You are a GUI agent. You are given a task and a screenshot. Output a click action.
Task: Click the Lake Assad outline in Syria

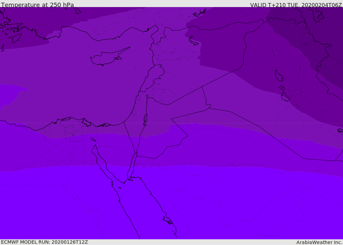point(193,41)
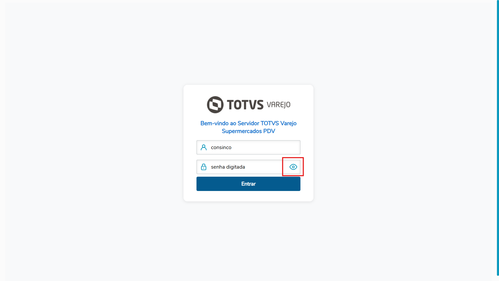Log in with the Entrar button
Viewport: 499px width, 281px height.
248,184
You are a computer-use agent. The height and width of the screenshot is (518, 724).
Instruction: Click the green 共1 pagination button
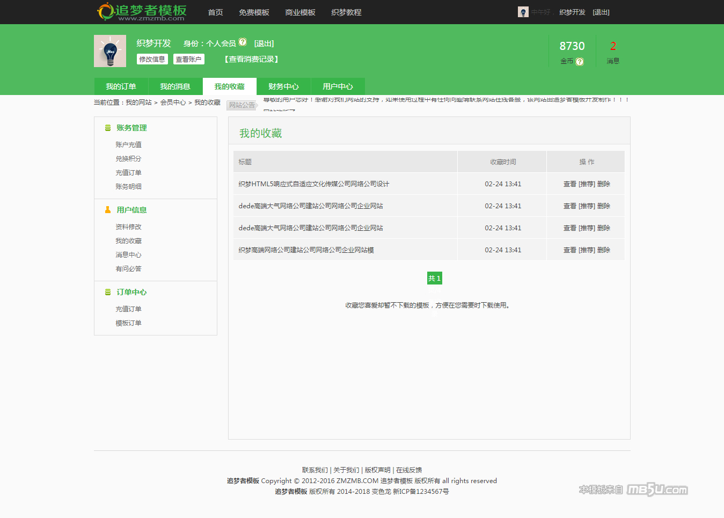click(434, 278)
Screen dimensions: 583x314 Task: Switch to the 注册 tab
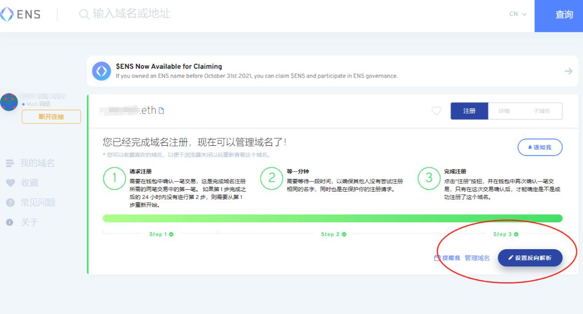click(469, 111)
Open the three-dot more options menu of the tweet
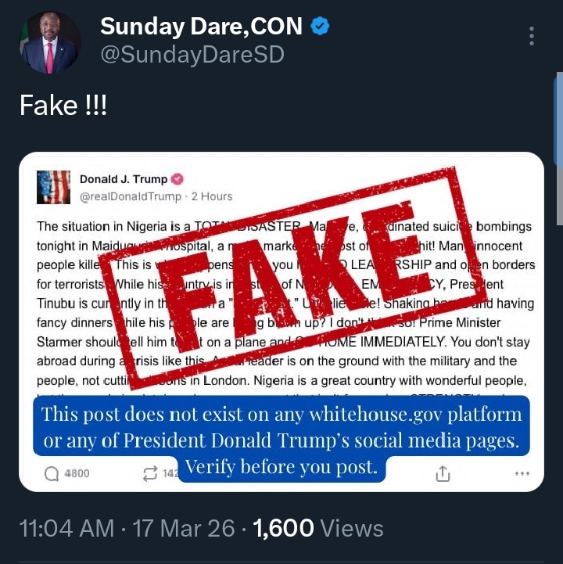 click(532, 36)
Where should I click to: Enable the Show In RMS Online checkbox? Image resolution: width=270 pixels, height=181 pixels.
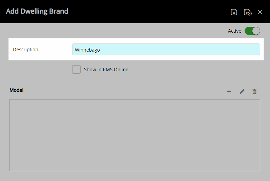coord(76,70)
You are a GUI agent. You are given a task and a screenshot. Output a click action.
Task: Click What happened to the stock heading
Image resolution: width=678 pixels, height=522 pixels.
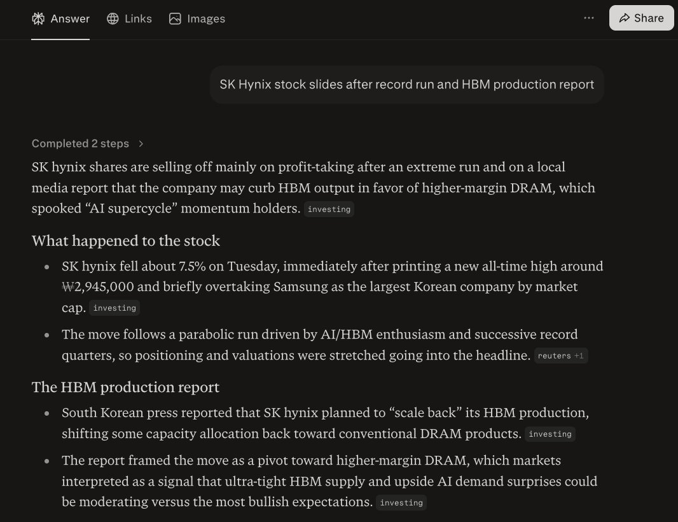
====
Write out all of the lines above word for word, omitting the pictures.

• [Written answer]:
You are a GUI agent. You are given a task and a screenshot. Output a click action.
Task: Click the Lake Assad outline in Syria

point(193,41)
Log in with the Entrar button
Viewport: 499px width, 281px height.
248,184
You are a computer-use agent. The height and width of the screenshot is (518, 724).
Instruction: Click the green 共1 pagination button
click(434, 278)
Screen dimensions: 583x314 Task: Switch to the 注册 tab
click(469, 111)
Open the three-dot more options menu of the tweet
 click(532, 36)
Where should I click to: Enable the Show In RMS Online checkbox? Image resolution: width=270 pixels, height=181 pixels.
coord(76,70)
You are a GUI agent. You are given a task and a screenshot. Output a click action.
Task: Click What happened to the stock heading
Image resolution: width=678 pixels, height=522 pixels.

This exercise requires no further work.